- [The task] Render the stretch of the listing below from the line containing "Click the 屏幕大小 column header" through the line containing "pos(585,24)", both ends included, as a Markdown table with the columns Row and Listing line. Skip blank lines and leave the pictures out.

● ● ●

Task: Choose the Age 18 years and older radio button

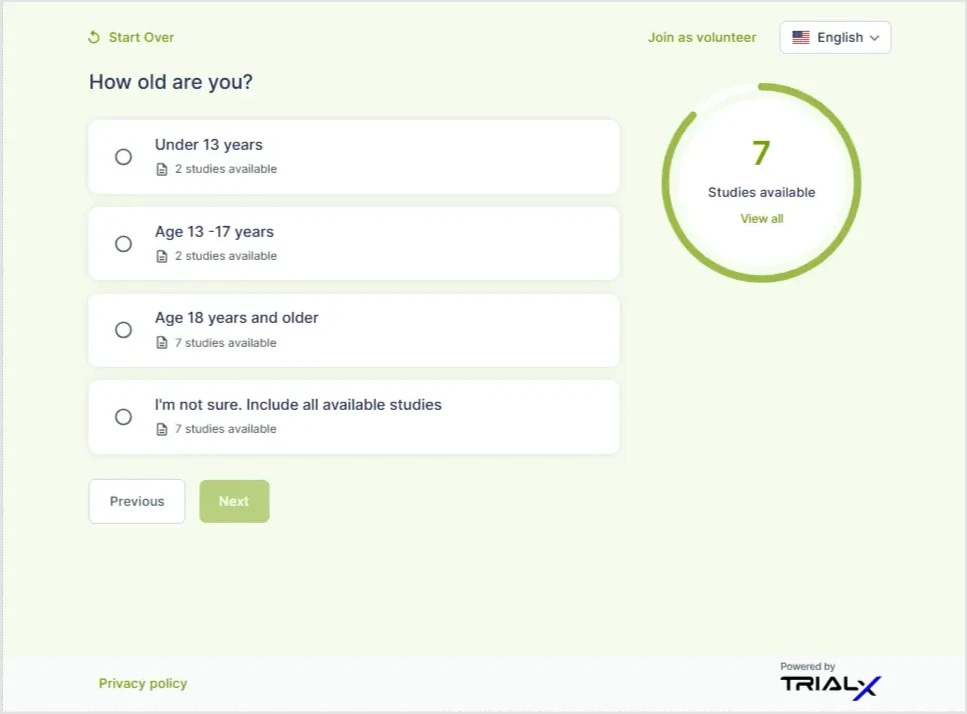Action: point(123,330)

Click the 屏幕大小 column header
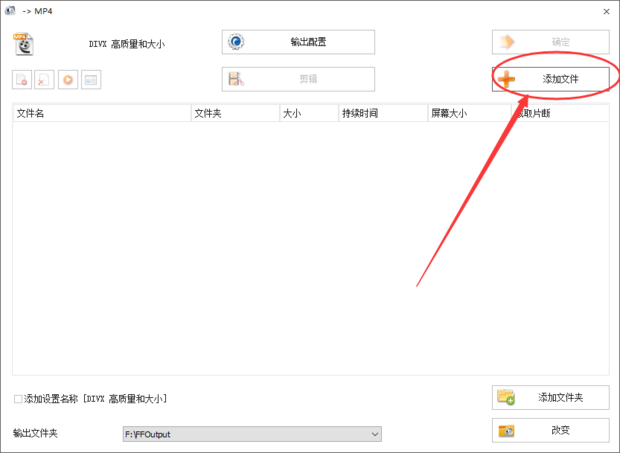[x=468, y=113]
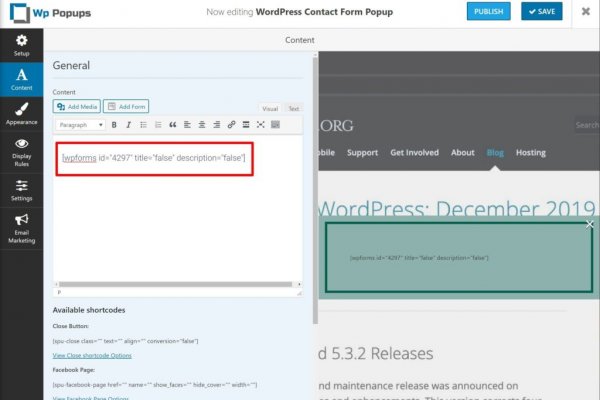Image resolution: width=600 pixels, height=400 pixels.
Task: Toggle italic formatting in editor
Action: [129, 125]
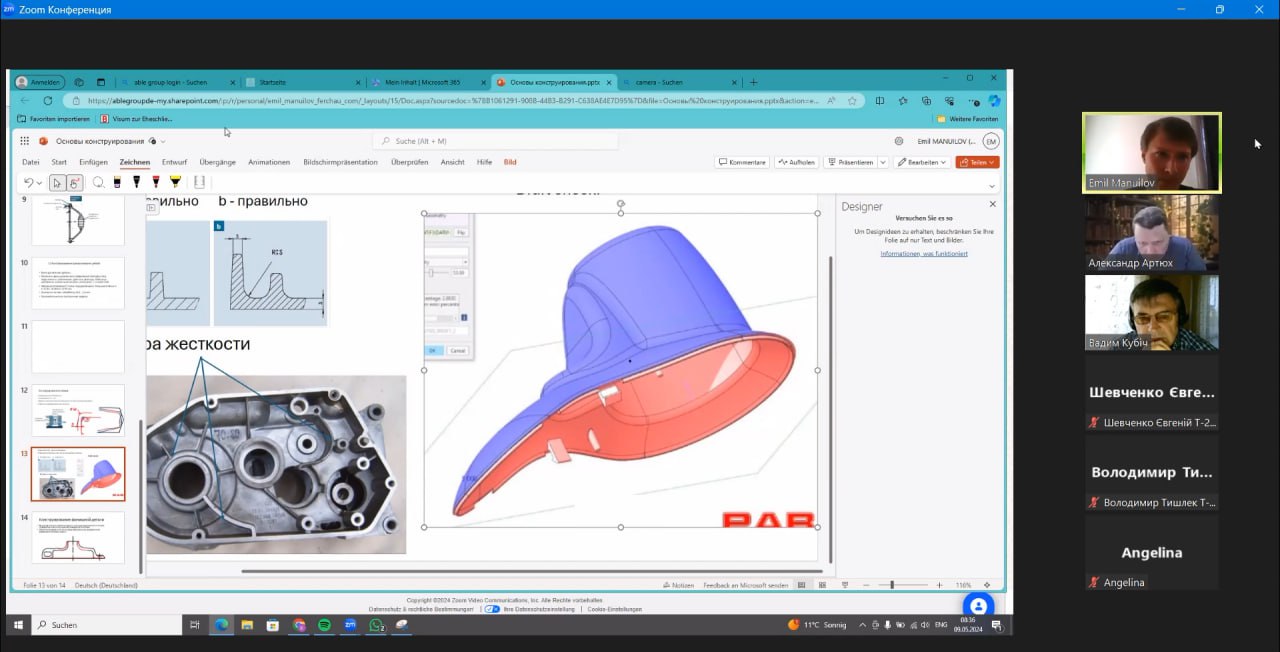Open the Bearbeiten mode dropdown
This screenshot has width=1280, height=652.
[921, 162]
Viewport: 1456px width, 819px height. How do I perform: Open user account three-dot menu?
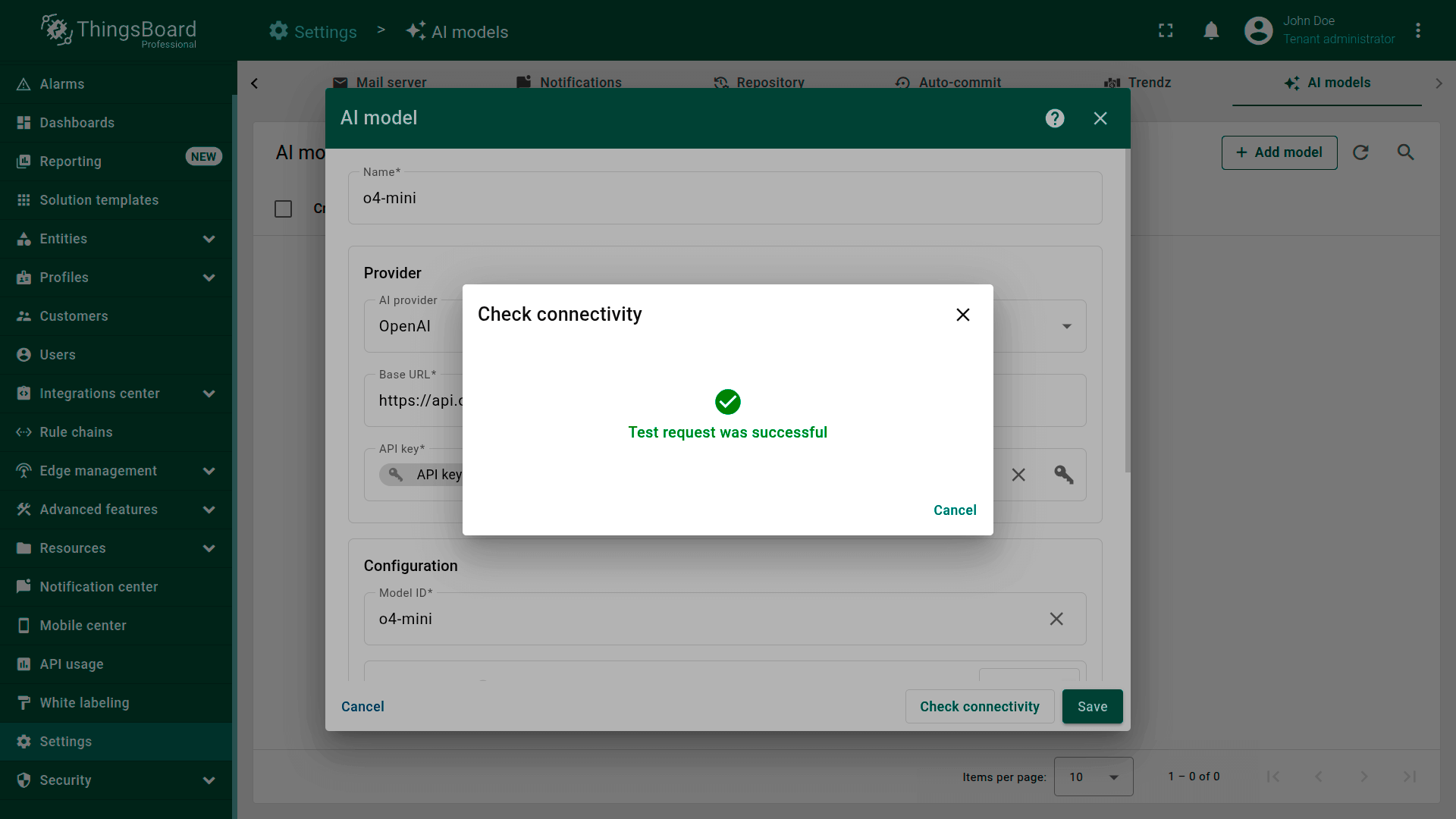[x=1417, y=31]
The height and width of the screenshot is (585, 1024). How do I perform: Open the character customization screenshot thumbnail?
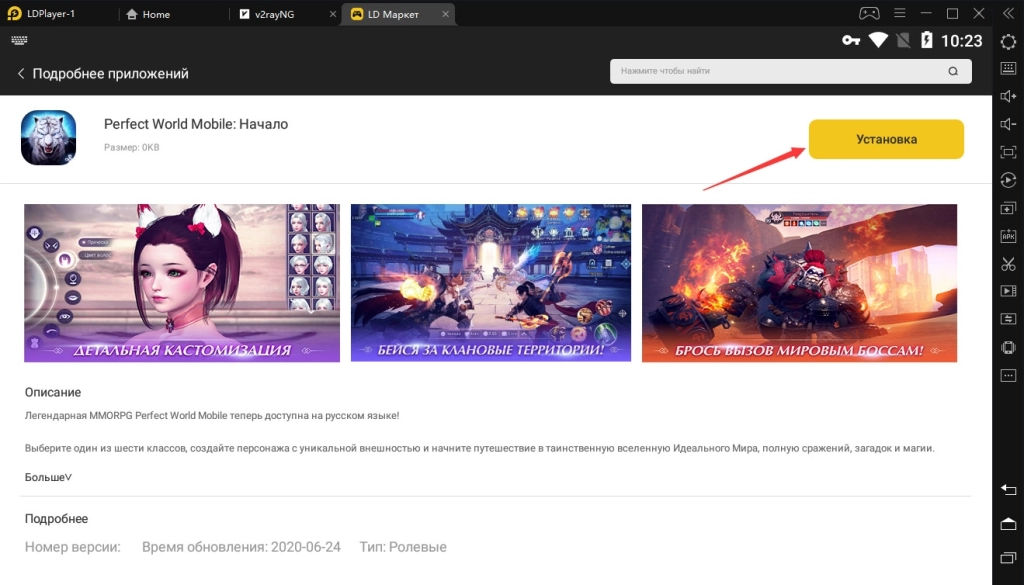182,283
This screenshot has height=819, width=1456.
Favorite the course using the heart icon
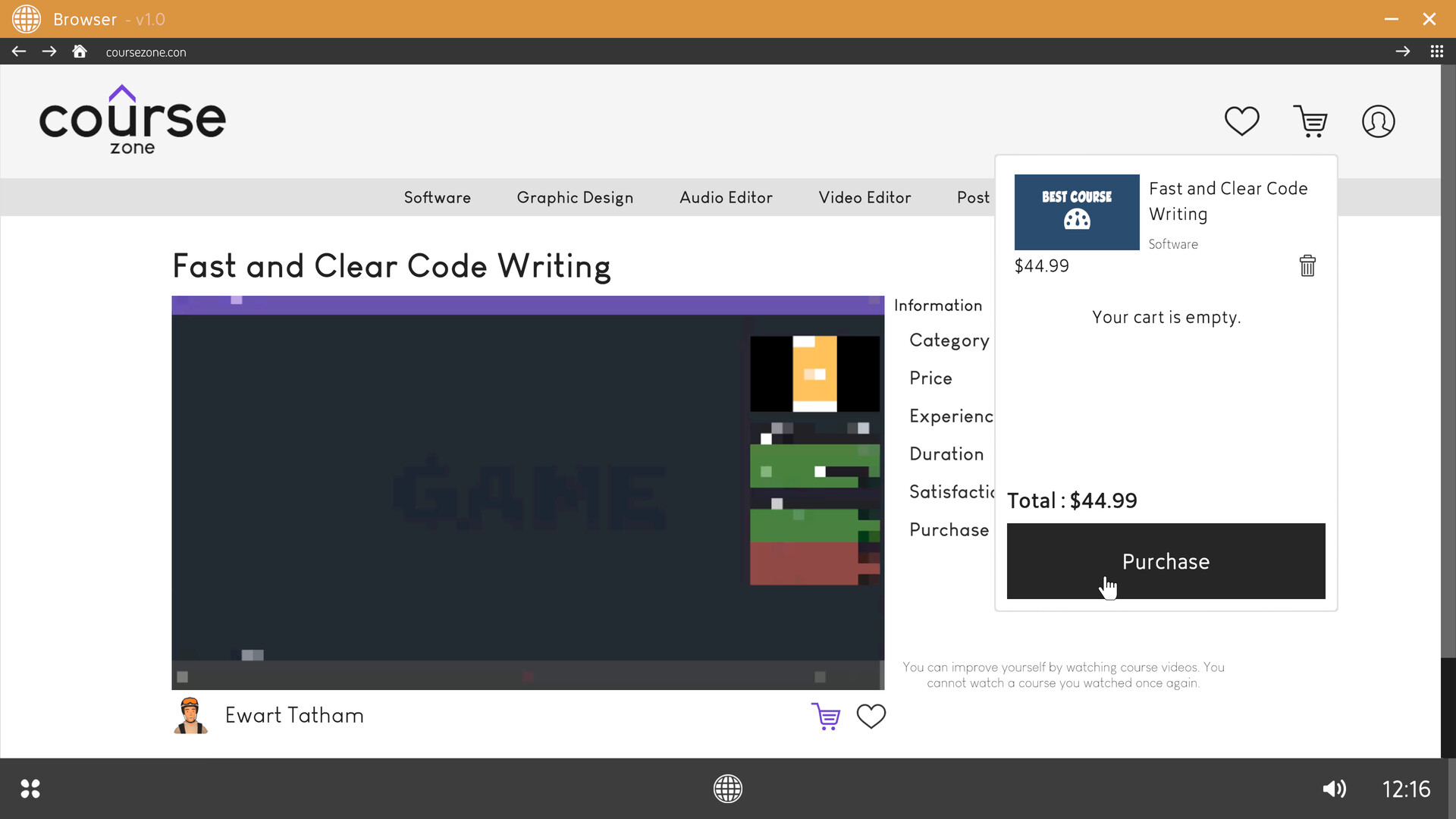click(x=871, y=716)
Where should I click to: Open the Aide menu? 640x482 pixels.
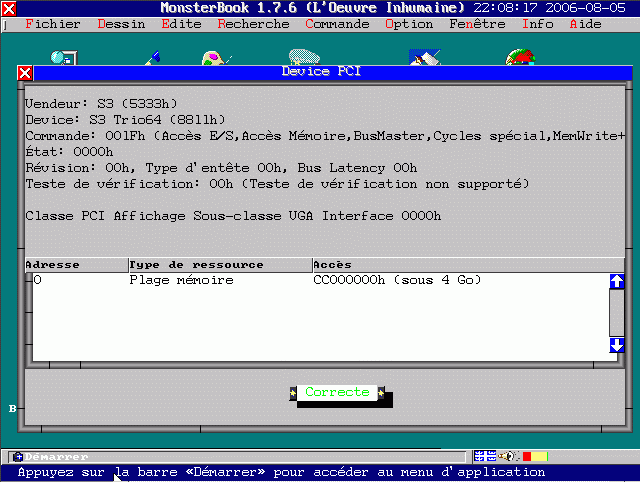pos(585,24)
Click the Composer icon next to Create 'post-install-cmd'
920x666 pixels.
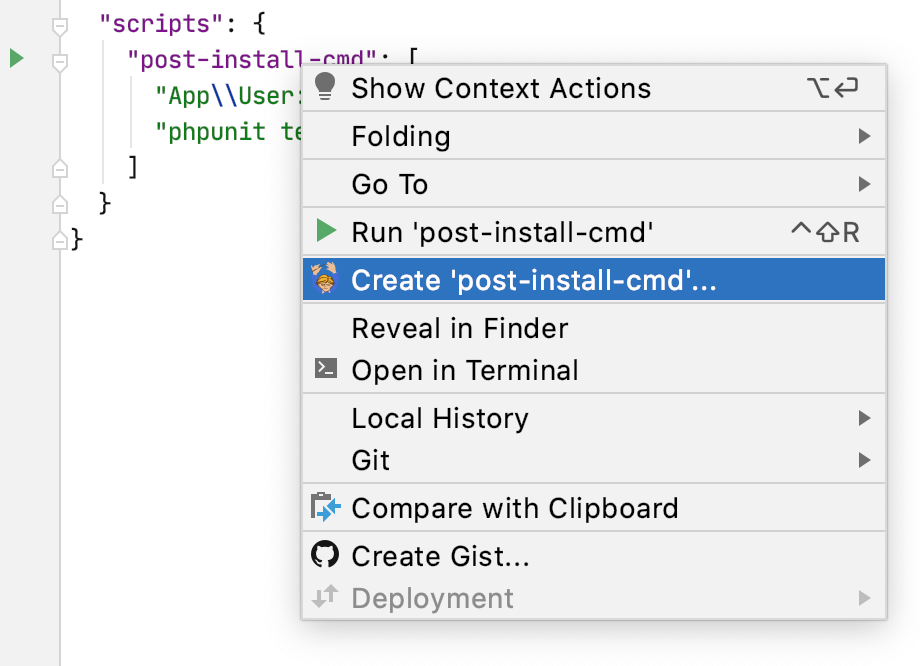pos(325,279)
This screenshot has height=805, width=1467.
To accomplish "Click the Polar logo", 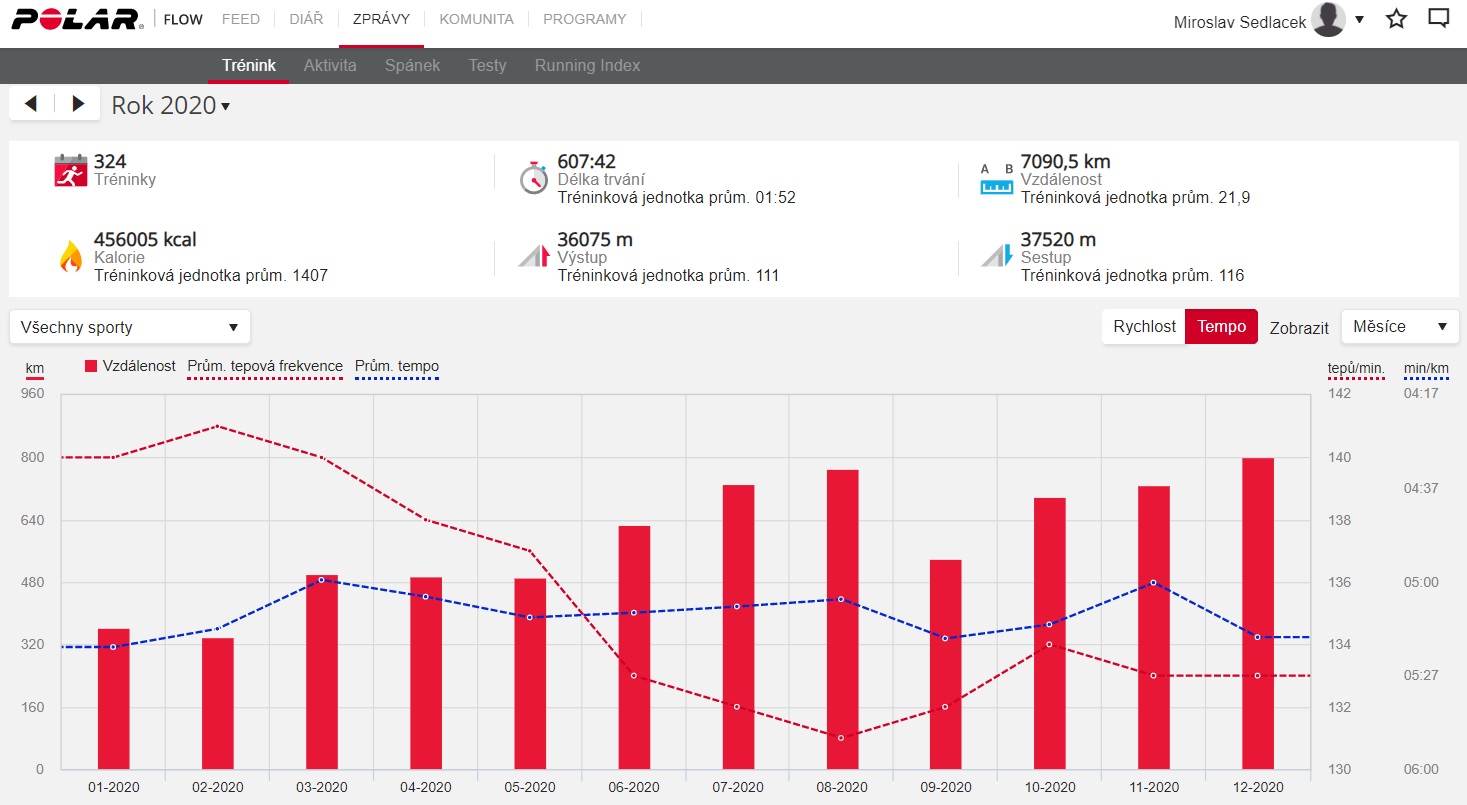I will [77, 19].
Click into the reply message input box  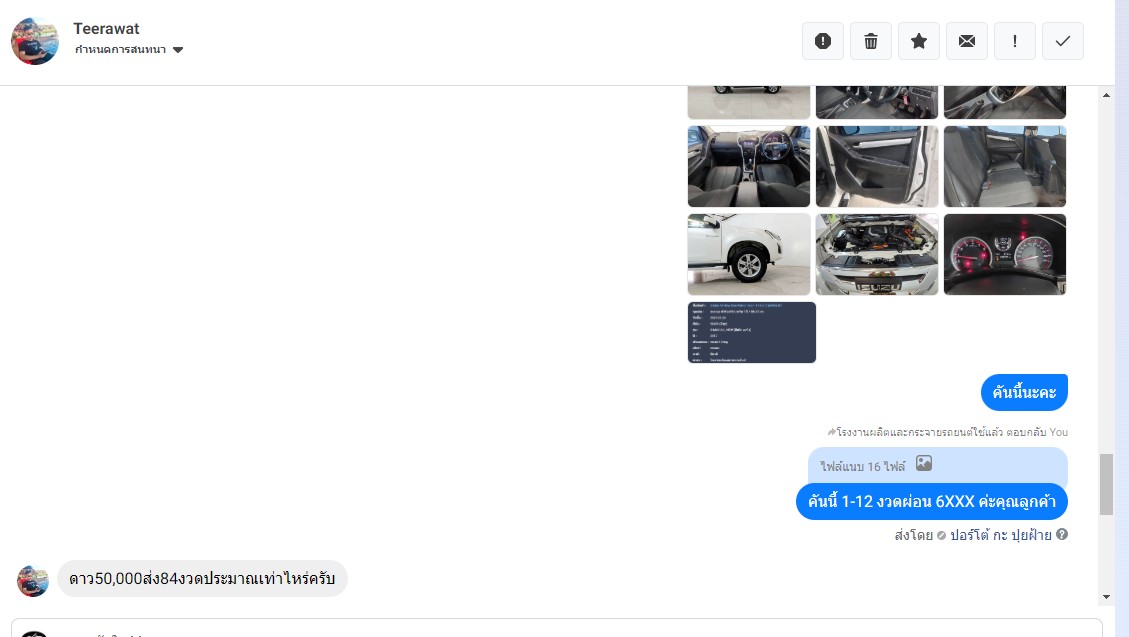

● ● ●

- [Complete response]
| Row | Listing line |
|---|---|
| 1 | Click the 屏幕大小 column header |
| 2 | [x=468, y=113] |
| 3 | Image resolution: width=600 pixels, height=400 pixels. |
| 4 | Task: Toggle italic formatting in editor |
| 5 | Action: [129, 125] |
| 6 | Open the Bearbeiten mode dropdown |
| 7 | This screenshot has width=1280, height=652. |
| 8 | [921, 162] |
| 9 | Viewport: 1456px width, 819px height. How do I perform: Open user account three-dot menu? |
| 10 | [x=1417, y=31] |
| 11 | The height and width of the screenshot is (585, 1024). How do I perform: Open the character customization screenshot thumbnail? |
| 12 | 182,283 |
| 13 | This screenshot has height=819, width=1456. |
| 14 | Favorite the course using the heart icon |
| 15 | click(x=871, y=716) |
| 16 | Where should I click to: Open the Aide menu? 640x482 pixels. |
| 17 | pos(585,24) |